Bien que le gouvernement soit favorable à l'adoption de ce projet de loi et à la création d'une nouvelle infraction criminelle, il reconnaît que certaines modifications de forme s'imposent. Ces modifications n'auraient aucun impact sur les questions de fond touchant la nouvelle infraction criminelle proposée, mais permettraient d'obtenir le niveau de précision et de cohérence requis dans les versions anglaise et française du projet de loi, tout en assurant l'harmonisation avec le libellé employé par ailleurs dans le Code criminel.
Les amendements que je vais vous soumettre aujourd'hui, monsieur le président, visent exactement cet objectif.
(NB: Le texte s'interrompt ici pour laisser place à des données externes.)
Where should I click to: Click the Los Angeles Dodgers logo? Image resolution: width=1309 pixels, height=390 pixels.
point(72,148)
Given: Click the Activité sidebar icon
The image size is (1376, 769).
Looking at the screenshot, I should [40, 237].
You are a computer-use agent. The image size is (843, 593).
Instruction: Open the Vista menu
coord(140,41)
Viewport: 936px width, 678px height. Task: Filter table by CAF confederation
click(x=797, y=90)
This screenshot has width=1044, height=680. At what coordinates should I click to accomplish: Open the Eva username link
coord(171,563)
Celui proposé par M. Seeback fait exception, car il concerne davantage le fond du projet de loi.
Pour revenir à ce premier amendement, il porte sur l'article 13 ainsi que sur l'article 2. La première proposition vise à modifier le titre intégral dans la version française, à la page 1 du projet de loi. Cet amendement doit être considéré conjointement avec ceux qui modifient les versions française et anglaise de l'article 2 et les versions française et anglaise de l'article 13.
:
Merci, monsieur le président.
Il s'agit bien sûr ici de supprimer la peine minimale obligatoire prévue dans le projet de loi , car le Parti libéral s'oppose à des peines semblables. Nous faisons confiance à nos juges; nous savons qu'ils peuvent utiliser leur pouvoir discrétionnaire à bon escient.
J'écoutais tout à l'heure avec le plus grand intérêt M. Albas dans le préambule à l'une de ces questions. Je me suis pris à espérer un peu qu'il en vienne à convenir qu'il y a lieu de faire confiance aux juges de temps à autre. Je vis d'espoir en me disant que nous avons peut-être converti quelqu'un à notre façon de voir les choses en la matière.
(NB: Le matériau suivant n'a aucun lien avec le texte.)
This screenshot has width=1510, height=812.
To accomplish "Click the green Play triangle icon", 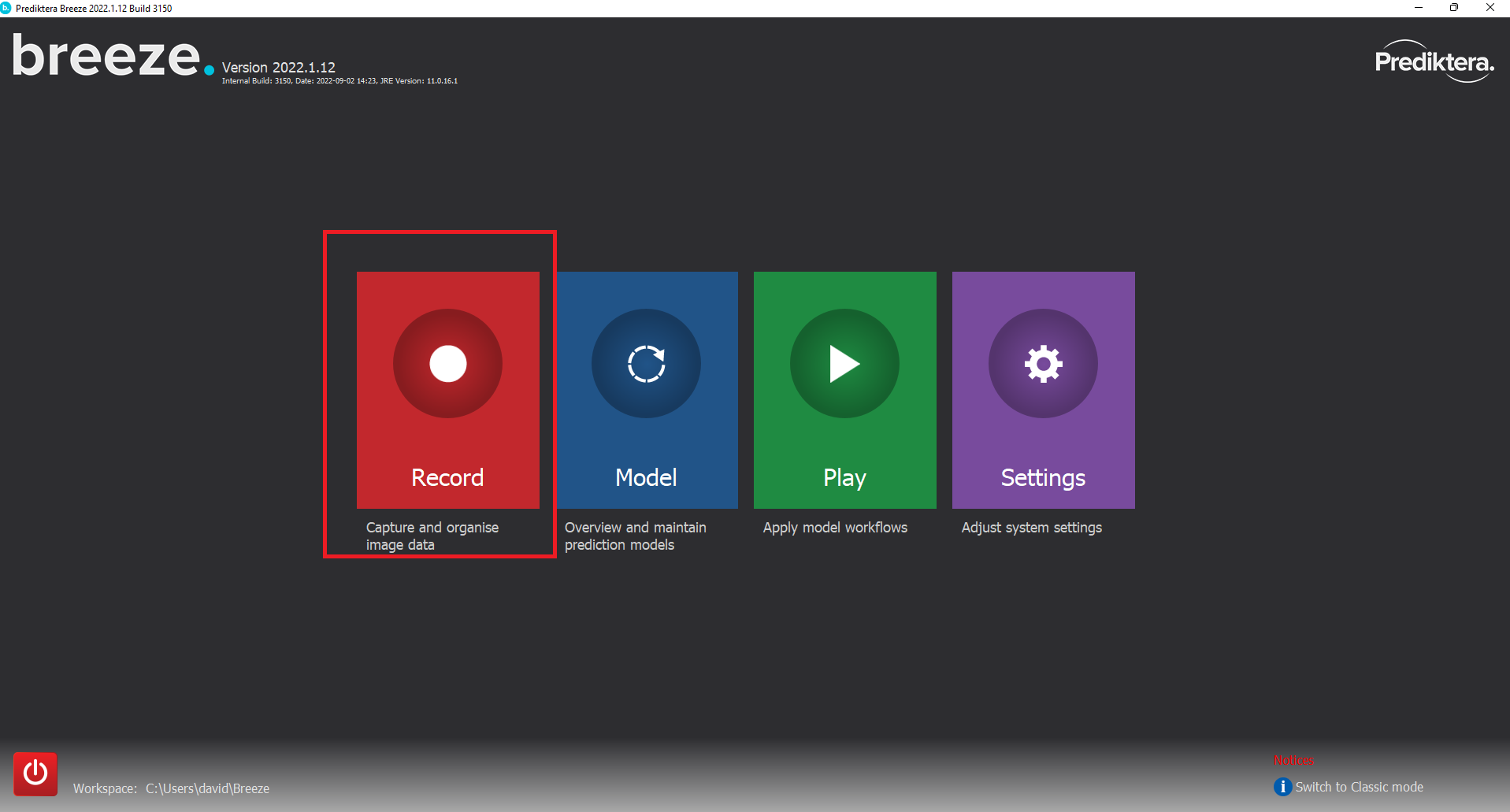I will point(844,364).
Nous estimons les juges tout à fait aptes à imposer des peines adaptées aux circonstances et à la gravité de l'infraction commise. Les peines minimales obligatoires peuvent, dans certains cas, mener à des violations de la Charte des droits, et des tribunaux de l'Ontario et de la Colombie-Britannique n'ont pas hésité récemment à invalider de telles dispositions.
Je souligne en terminant que toutes les données disponibles, y compris celles provenant de notre ministère de la Justice, démontrent que les peines minimales obligatoires n'ont pas d'effet dissuasif. Vous vous souviendrez que j'ai posé directement la question à M. Gill qui n'a pas été en mesure de nous fournir la moindre preuve du contraire. Les peines minimales sont à l'origine de nouveaux crimes, tant en prison qu'à l'extérieur, favorisent la surpopulation des pénitenciers, un autre phénomène pouvant causer des violations de la Charte, tout en ne contribuant d'aucune façon à la réhabilitation des contrevenants ou à leur réintégration dans la société, une réalité que l'on occulte complètement en misant uniquement sur l'incarcération.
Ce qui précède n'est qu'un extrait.